I’m getting married six months from today. In 183 days. (Don’t worry, I only know that because of our knot.com site. I’m not actually keeping a count. …Yet.) Picture me squealing with excitement. ‘Cause that’s what I’m doing right now.
I always knew I wouldn’t want a super long engagement. Likewise I always knew that would mean working overtime to get things accomplished in that shorter time frame. But I’m ok with that. Because the alternative – a prolonged engagement – would stress me out even more, if that’s at all possible. Let me attempt to explain. I’m slightly crazy, and a large chunk of my zaniness (Doesn’t zany just sound cuter?
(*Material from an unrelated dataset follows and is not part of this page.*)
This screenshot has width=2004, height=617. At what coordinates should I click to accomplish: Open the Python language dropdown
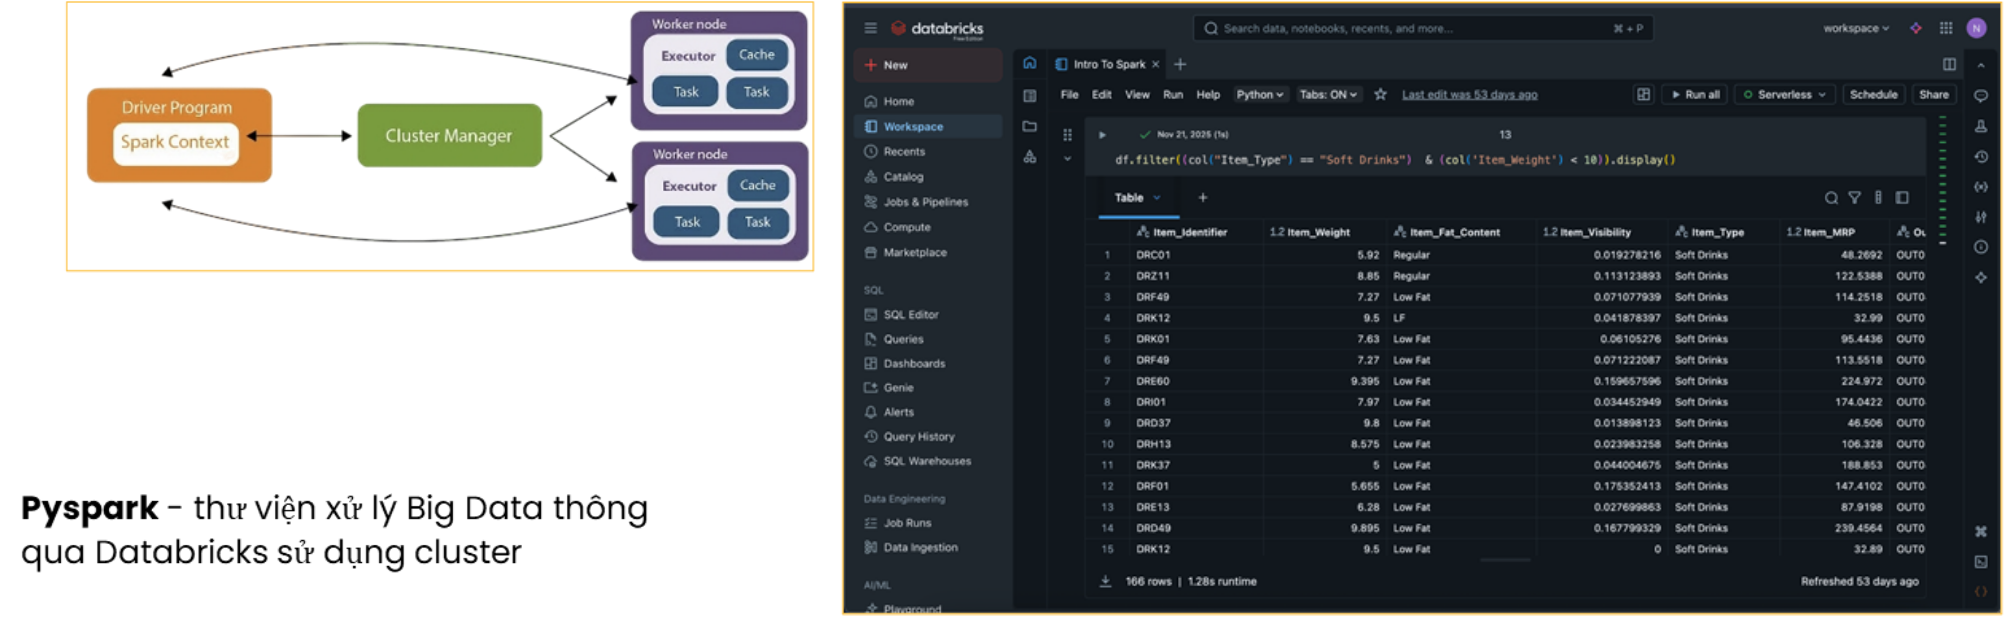pyautogui.click(x=1259, y=94)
I like to imagine that my crazy is kind of cute – like an adorable, endearing little trait. Others might disagree.) is my proclivity to stress.
We’re not just talking slight anxiousness. We’re talking full-blown, all-consuming, thought-dominating, sometimes-physically-manifesting stress. I’m the person who assumes something terrible has happened to you if you don’t answer your cell phone right away, the person who believes in her gut the laws of nature are skewed to inevitably bring doom and gloom and the person who believes failure is more of a guarantee than success. Just call me Miss Skeptismo. (I’ll be selling “The World is Ending Tomorrow” shirts at a great wedding-special price, if anyone is interested.) Anyway, all that is to explain that the longer the engagement, the longer I would get to stress. And show everybody my full-blown crazy. And, by proxy, make everybody else crazy – not exactly pleasant thoughts. Hence, the desire for a shorter engagement.
Still, it’s wild to think we’re already two months into this whole engagement business and we only have six short little months to go. Six months to figure out the reception menu, to put together a playlist of jammin’ tunes to which to dance the night away, to figure out ceremony music, to figure out the ceremony period, to decide on decorations and those pesky flowers. And wedding bands. And engagement photos. And hair and makeup. And what the heck the Mister and his guys are going to wear. Fingers are crossed it’s something that matches and does not include denim.